Another way of answering this question is to change your core rules, every so often, so that you shift the balance of the game to offset needs to power as much. This is a successful but difficult strategy, as every time you do this you add complexity, which makes it harder for new players to join the game. We can look at the game Heroes of the Storm as a great example of this. Heroes of the Storm is similar to titles such as League of Legends and DOTA 2, the objective of the game is to destroy the other team's base. Each team has 5 players and each map has a number of lanes which AI minions travel down throughout the match. In order to add new heroes to the game, there is a level of power creep (*Cough* Deathwing). But it is possible to add strength to other aspects of the game by changing the rules. In one of its recent patches, the minions that players kills in order to level up their team now drop experience orbs. Before you could stand at a safe distance and get all of the experience for your team. This change now means that you have to walk closer to where the minion died in order to get the most experience. This subtle change massively powers up more durable characters, who can walk into the orbs to get the experience vs characters that do lots of damage, but would put themselves at a great risk if they move in too close to collect the experience.
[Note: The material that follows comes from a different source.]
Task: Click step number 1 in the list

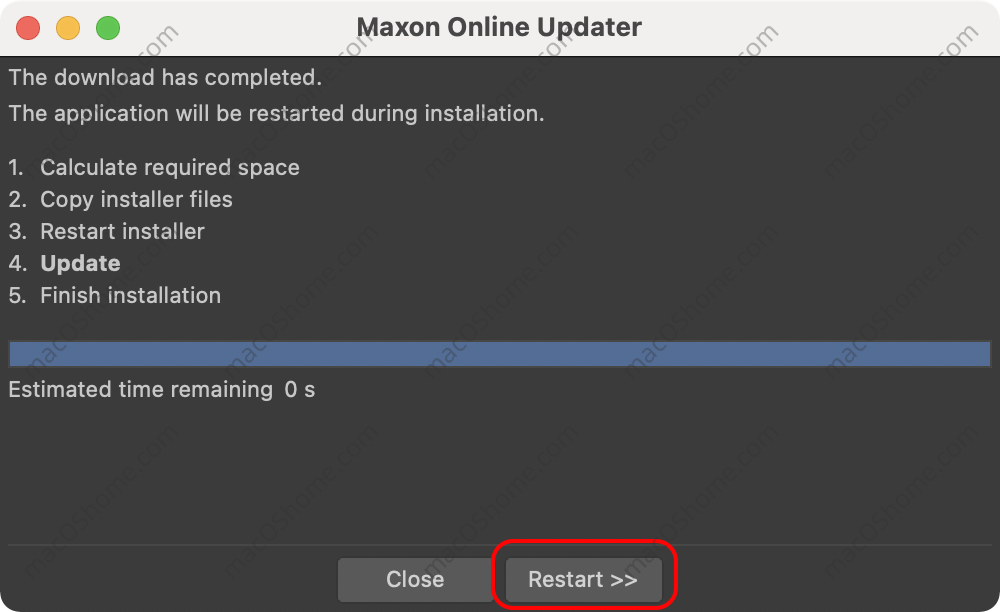Action: pyautogui.click(x=16, y=167)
This shifts the focus of the game, by making players have to actively consider this when strategizing for a match. Power Creep will eventually resume until another change is made, but for the most part if your long range characters are too strong, this change suddenly makes durable characters much more interesting to play.



Deathwing in Heroes of the Storm

As a game designer, it is likely that you will not be involved with the specifics of how these events are run, yet every decision you make will affect everyone who participates giving you a lot of accountability without directly working on these projects. You are responsible for creating the experience that players want to have at these events. Like in the above Heroes of The Storm example, this change will impact which characters are considered stronger for play in tournaments, even if they never attend a meeting about how third parties are still running tournaments for Heroes of the Storm.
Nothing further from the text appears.